Another proposal would make repeated failure to file a tax return a felony. Current law provides that willful failure to file a tax return is a misdemeanor punishable by a term of imprisonment for not more than one year, a fine of not more than $25,000 ($100,000 in the case of a corporation), or both. A taxpayer who fails to file returns for multiple years commits a separate misdemeanor offense for each year.

Under the administration’s proposal, any person who willfully fails to file tax returns in any three years within any five-consecutive-year period, if the aggregated tax liability for such period is at least $50,000, would be subject to a new aggravated failure-to-file criminal penalty. The proposal would classify such a failure as a felony and, upon conviction, impose a fine of not more than $250,000 ($500,000 in the case of a corporation) or imprisonment for not more than five years, or both. The proposal would be effective for returns required to be filed after Dec. 31, 2009.

The administration also proposes to revise the offer-in-compromise application rules to eliminate the requirements that an initial offer-in-compromise include a nonrefundable payment of any portion of the taxpayer’s offer.

Barry Tovig, a partner in Ernst & Young’s international tax and venture group, pointed out that the administration’s proposals also repeal the LIFO, or last-in-first-out, method of inventory accounting, and repeals the lower-cost-of-market method. “This leaves very few choices on the table for taxpayers, and will raise taxes on manufacturers and retailers,” he said.

The proposal in the greenbook notes that International Financial Reporting Standards do not permit the LIFO method of accounting. Removing the use of this method would remove this possible impediment to the adoption of IFRS in the U.S., according to the Treasury Department. LIFO has been a stumbling block in efforts to converge IFRS with U.S. GAAP.

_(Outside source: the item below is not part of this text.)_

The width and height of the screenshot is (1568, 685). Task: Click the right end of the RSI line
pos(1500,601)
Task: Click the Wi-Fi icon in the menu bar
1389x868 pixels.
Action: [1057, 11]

Another Ernst & Young partner, Glenn Dance, a member of the partnerships and joint ventures group at the firm, noted that the carried interest proposals in the greenbook take away the ability of certain partners to tax income at capital gains rates. “The version in the administration’s proposal is much more sweeping and broad-based than proposals previously passed by the House of Representatives,” he pointed out.

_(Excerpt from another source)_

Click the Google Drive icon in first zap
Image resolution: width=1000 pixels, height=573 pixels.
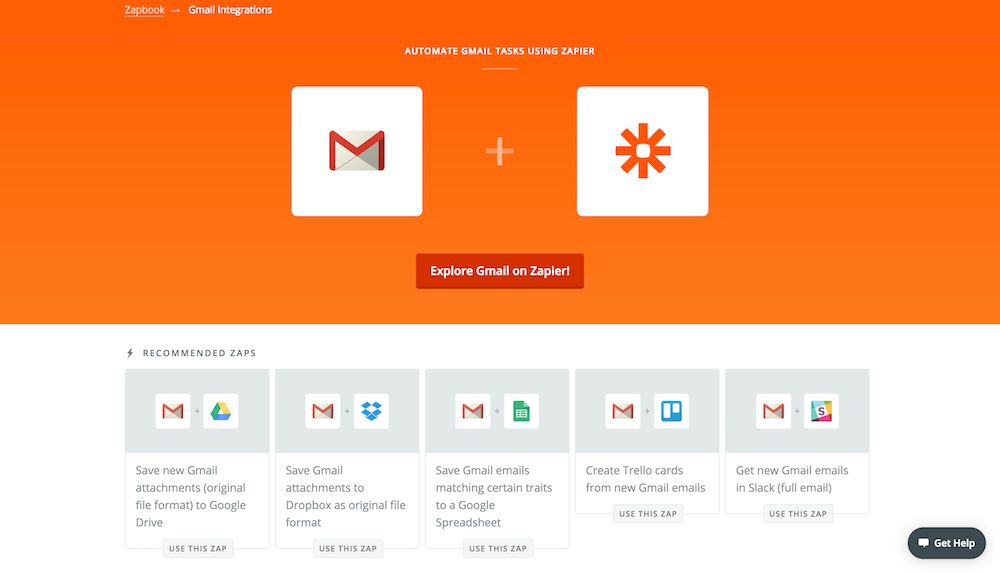click(x=221, y=411)
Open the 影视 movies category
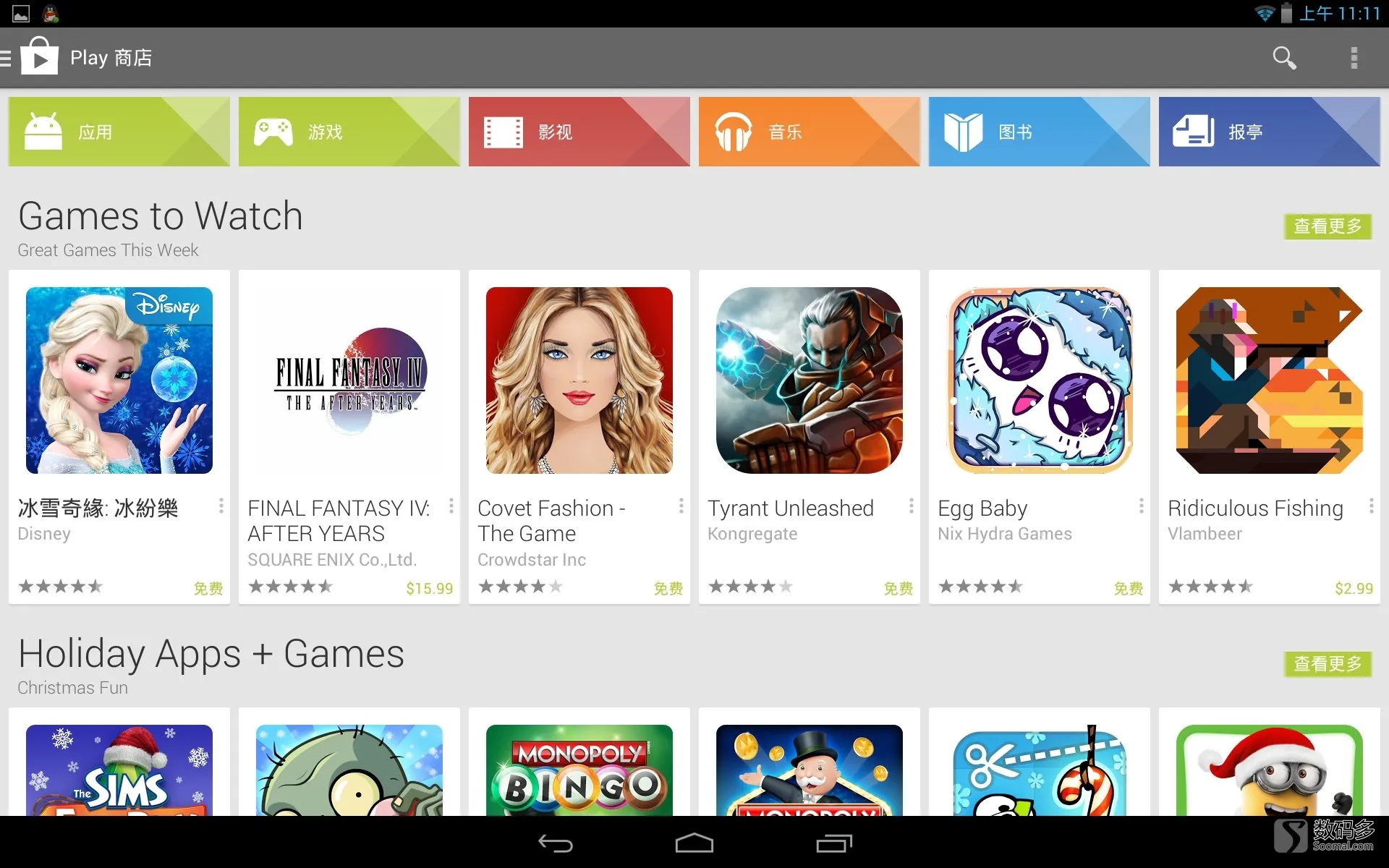Viewport: 1389px width, 868px height. tap(579, 132)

“Previous proposals would only have affected certain industries, and those were generally the private equity and hedge fund management industries,” he added. “The administration’s proposals would affect any type of business, like a widget maker that issued private interest. That widget maker, if they sold that interest business down the road, would have to treat the carried interest as ordinary income.”

The proposal could also apply to accounting firms, but Dance sees a possible silver lining there.

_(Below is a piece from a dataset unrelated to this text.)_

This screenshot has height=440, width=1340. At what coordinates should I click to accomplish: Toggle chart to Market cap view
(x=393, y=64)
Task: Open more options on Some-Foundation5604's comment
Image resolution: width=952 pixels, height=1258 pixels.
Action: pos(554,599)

“The way it’s written right now, the rules suggest that any partner who provides services to the partnership is subject to these rules,” he said. “In an accounting firm or a law firm a portion of the [income on services partnership interest] would apply. How that apportionment would apply is not discussed in the proposal. As people try to comply, what it might do is put in place changes suggested by the [American Bar Association] and the [American Institute of CPAs],” he added. “A proposal was suggested about 10 years ago by the ABA and AICPA to be able to exclude from self- employment tax a portion of [contributed or invested capital]. This proposal would on one hand require all service providers to be subject to self-employment tax but would then give them the ability to exclude contributed capital. It may reduce the self-employment tax on contributed capital.”

Barbara Angus, a partner in Ernst & Young’s international tax services group, criticized the administration's proposals to crack down on overseas tax havens by multinational corporations. “These international tax propels taken together would represent a fundamental change in how U.S. businesses with foreign operations would be taxed,” she said. “As they move forward, they need to be considered in that broader context. They would move the U.S. tax rules in the opposite direction from where many of our trading partners are moving their tax systems.”